Le grand jour arrive, celui de l'échographie. Celui qui dira ce qui ce cache dans mon ventre. Celui-là fut vraiment un des plus beaux jours de toute ma vie. Pas de sonde! Cette fois-ci on voit bien.
Mon conjoint est entré là en ce disant peu importe ce que c'est, en autant que le bébé soit en santé. Moi je dois l'avouer, même si tout le monde me disait que ce serait un garçon, j'avais encore un mince espoir d'avoir une fille. J'ai grandi dans un monde de garçons et j'ai toujours voulu avoir une soeur, comme la vie en a décidé autrement, j’espérais au moins avoir une fille un jour. Mais si c'est un garçon, je l'aimerai quand même éperdument.
Le verdict tombe, c'est une fille! Wow, j'vais avoir une fille! En pleine forme et en santé. Une poupoune! Je suis complètement folle!
Puis viens les obsessions alimentaires. Je suis en temps normal, ce que l'on appelle une bibite à sucre. Enceinte je n'avais pas vraiment envie de sucré. Par contre, les pâtes, j'en aurais mangé à tous les repas! Mon conjoint m'a surpriss plus d'une fois dans le frigo à manger du spaghetti froid directement dans le contenant. "Yark, fait le chauffer au moins!".

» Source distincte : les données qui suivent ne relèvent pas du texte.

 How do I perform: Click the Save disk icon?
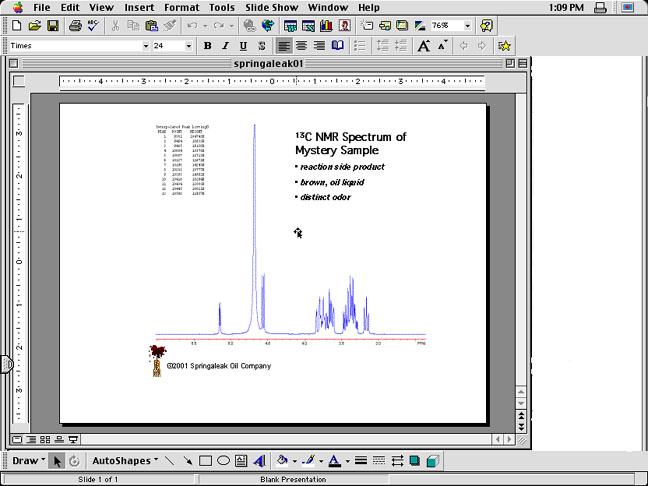[x=53, y=25]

Bâtir sa chambre fut un plaisir immense, faire sa courtepointe, son mobile, peindre, décorer, remplir la chambre tranquillement pas vite de toutes ces choses dont elle aura besoin bientôt. Les gens me disaient d'attendre le dernier mois pour faire ça, mais moi je ne voulais rien avoir à faire le dernier mois! Tout devait être prêt avant mon congé de maternité! (une maudite chance!)
Tout va trop bien, les docteurs sont contents, je ne prends pas beaucoup de poids. Les docteurs m'avaient conseillé de faire attention à ma prise de poids étant donné que chaque livre supplémentaire allait accentuer mes enflures aux mains et aux jambes. J'en souffrais déjà énormément, je n'étais pas trop dure à convaincre. Je prenais le poids dont bébé avait besoin, sans plus.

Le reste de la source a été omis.